When reflecting on why this ‘herding’ approach occurs so frequently, I was reminded of a conversation I had recently around the reluctance in considering just assessing staff to prove competence before deciding whether anyone needed more formal training. It appears it all boiled down to the quality of the assessment – or rather the poor quality of the assessment. This meant that everyone had to be forced to attend the same training course to make sure the content was covered (not I didn’t say learned) and which could be tracked for statistical purposes and to prove attendance.  Now, correct me if I’m wrong but the whole point of an assessment is to test whether a person is competent in the subject matter.

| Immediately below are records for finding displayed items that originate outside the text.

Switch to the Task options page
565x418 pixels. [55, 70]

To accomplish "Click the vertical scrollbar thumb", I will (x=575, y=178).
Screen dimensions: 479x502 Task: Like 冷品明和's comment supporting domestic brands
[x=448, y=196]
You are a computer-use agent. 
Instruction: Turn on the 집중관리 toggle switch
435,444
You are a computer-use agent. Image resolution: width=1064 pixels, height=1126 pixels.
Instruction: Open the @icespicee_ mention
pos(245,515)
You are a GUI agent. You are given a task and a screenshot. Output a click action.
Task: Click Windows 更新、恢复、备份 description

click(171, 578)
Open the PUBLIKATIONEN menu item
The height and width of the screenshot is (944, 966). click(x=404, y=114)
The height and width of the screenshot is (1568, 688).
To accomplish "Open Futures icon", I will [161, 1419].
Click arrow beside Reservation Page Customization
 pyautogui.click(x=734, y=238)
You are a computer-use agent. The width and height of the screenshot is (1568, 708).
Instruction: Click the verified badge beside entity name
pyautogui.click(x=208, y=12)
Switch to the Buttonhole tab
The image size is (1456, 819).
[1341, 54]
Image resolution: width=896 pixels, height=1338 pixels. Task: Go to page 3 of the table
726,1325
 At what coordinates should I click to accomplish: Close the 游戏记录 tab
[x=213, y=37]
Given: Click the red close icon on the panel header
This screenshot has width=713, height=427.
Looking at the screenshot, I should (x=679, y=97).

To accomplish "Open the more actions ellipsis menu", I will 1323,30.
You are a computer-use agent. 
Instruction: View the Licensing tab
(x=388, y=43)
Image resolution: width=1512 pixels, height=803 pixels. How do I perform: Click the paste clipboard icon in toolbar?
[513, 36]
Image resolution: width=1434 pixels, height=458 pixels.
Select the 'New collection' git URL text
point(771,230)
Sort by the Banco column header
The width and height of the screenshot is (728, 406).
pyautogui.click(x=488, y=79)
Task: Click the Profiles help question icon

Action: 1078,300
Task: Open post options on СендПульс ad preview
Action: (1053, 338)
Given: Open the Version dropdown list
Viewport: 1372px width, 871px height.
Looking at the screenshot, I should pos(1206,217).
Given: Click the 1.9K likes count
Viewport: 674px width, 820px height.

If you spend the valuable time and effort in creating great learning programmes, whether they are formal courses or a collection of learning nuggets on-demand, the only way learning can be confirmed is by completing an assessed activity.  If that assessment can easily be ‘guessed’, then the learner doesn’t have to use any problem solving techniques to analyse and apply.  If you honestly have little confidence in the assessment at the end of a learning programme, of course you won’t want to put it out there on its own.  It will about as much use as a chocolate  teapot!

We’ve often discussed what makes good learning, ‘e’ or otherwise. What now begs the question is “what is good assessment?”